[PATCH v8 6/6] drm/xe/guc: Plumb GuC-capture into dev coredump

Sat May 11 20:25:05 UTC 2024

On Mon, 2024-05-06 at 18:47 -0700, Zhanjun Dong wrote:
> Add xe_hw_engine_snapshot_from_capture to take snapshot from capture
> node list.
alan: maybe better to describe this more accurately such as
"Add xe_hw_engine_snapshot_from_capture to find the matching
guc-error-capture node that was extraced before hand, and
take a snapshot of the registers of that node"

> Add data struct to map register to a snapshot field, although all
> field is mapped now, which means the offset could be optimized out,
> while in the future, depends on system configuration, the field might
> not be consecutive, keep the offset is reserved for future.
alan: this description needs more clarity. it makes absolute sense only
AFTER understanding the code which i feel isn't good enough for the
purpose of a commit message. If i may offer a suggestion ->

"Repurpose 'regs' substruct from 'struct xe_hw_engine_snapshot'
giving its own type along with additional helper structs
(__reg_map_descr / __reg_map_descr_64) for the purpose of enabling
an immediate lookup of a specific register store within regs struct
based on its location. Although one could argue this is not needed
because the current register mmio-address-offsets are sequential
within the hw mmio-bar, this won't scale for class-registers
or global-registers that are spaced out"

alan:snip
> 
> diff --git a/drivers/gpu/drm/xe/xe_guc_capture.c b/drivers/gpu/drm/xe/xe_guc_capture.c
> index 42aae4d99514..959d318f8a6f 100644
> --- a/drivers/gpu/drm/xe/xe_guc_capture.c
> +++ b/drivers/gpu/drm/xe/xe_guc_capture.c
> @@ -37,28 +37,33 @@
>   *       from the engine-mmio-base
>   */
>  #define COMMON_XELP_BASE_GLOBAL \
> -       { FORCEWAKE_GT,             0,      0, "FORCEWAKE" }
> +       { FORCEWAKE_GT,                         0,      0}
alan: took me a while to realize we actually dont even seem to be
printing out FORCEWAKE_GT register value (via devcoredump) nor any
global or class regisers from the xe_guc_capture lists.

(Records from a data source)
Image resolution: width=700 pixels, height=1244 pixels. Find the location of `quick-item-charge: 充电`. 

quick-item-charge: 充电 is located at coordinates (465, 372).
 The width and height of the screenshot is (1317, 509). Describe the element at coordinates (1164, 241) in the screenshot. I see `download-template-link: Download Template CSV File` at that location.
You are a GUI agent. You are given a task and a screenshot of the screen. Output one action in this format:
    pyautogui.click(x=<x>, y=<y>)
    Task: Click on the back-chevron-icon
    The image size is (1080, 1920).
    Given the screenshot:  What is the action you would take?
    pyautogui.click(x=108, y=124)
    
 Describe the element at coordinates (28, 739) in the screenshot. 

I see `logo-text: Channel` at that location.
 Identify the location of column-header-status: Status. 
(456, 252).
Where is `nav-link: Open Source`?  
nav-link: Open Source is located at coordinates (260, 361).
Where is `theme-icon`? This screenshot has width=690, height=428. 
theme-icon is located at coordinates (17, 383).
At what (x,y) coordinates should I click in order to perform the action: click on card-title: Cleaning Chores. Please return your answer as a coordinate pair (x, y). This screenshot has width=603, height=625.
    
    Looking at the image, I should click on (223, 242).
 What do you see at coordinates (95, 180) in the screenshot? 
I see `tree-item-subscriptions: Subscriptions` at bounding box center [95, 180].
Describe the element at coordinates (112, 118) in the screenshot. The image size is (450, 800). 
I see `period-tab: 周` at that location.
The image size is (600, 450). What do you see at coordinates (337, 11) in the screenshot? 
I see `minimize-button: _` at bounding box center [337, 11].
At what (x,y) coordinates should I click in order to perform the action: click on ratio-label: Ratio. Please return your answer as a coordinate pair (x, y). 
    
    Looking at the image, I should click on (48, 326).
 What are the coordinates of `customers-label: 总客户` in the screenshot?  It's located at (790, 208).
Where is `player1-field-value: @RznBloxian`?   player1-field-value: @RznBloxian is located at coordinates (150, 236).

## Questions on the material
(1) In the patch review, which two helper structs are named in the reviewer's suggested commit message wording?
(2) Duplicate the entries from their very first line through the line containing "theme-icon is located", inclusive.
These entries have no connection to the patch review.

## Responses per task
(1) __reg_map_descr and __reg_map_descr_64.

(2)
Image resolution: width=700 pixels, height=1244 pixels. Find the location of `quick-item-charge: 充电`. 

quick-item-charge: 充电 is located at coordinates (465, 372).
 The width and height of the screenshot is (1317, 509). Describe the element at coordinates (1164, 241) in the screenshot. I see `download-template-link: Download Template CSV File` at that location.
You are a GUI agent. You are given a task and a screenshot of the screen. Output one action in this format:
    pyautogui.click(x=<x>, y=<y>)
    Task: Click on the back-chevron-icon
    The image size is (1080, 1920).
    Given the screenshot:  What is the action you would take?
    pyautogui.click(x=108, y=124)
    
 Describe the element at coordinates (28, 739) in the screenshot. 

I see `logo-text: Channel` at that location.
 Identify the location of column-header-status: Status. 
(456, 252).
Where is `nav-link: Open Source`?  
nav-link: Open Source is located at coordinates (260, 361).
Where is `theme-icon`? This screenshot has width=690, height=428. 
theme-icon is located at coordinates (17, 383).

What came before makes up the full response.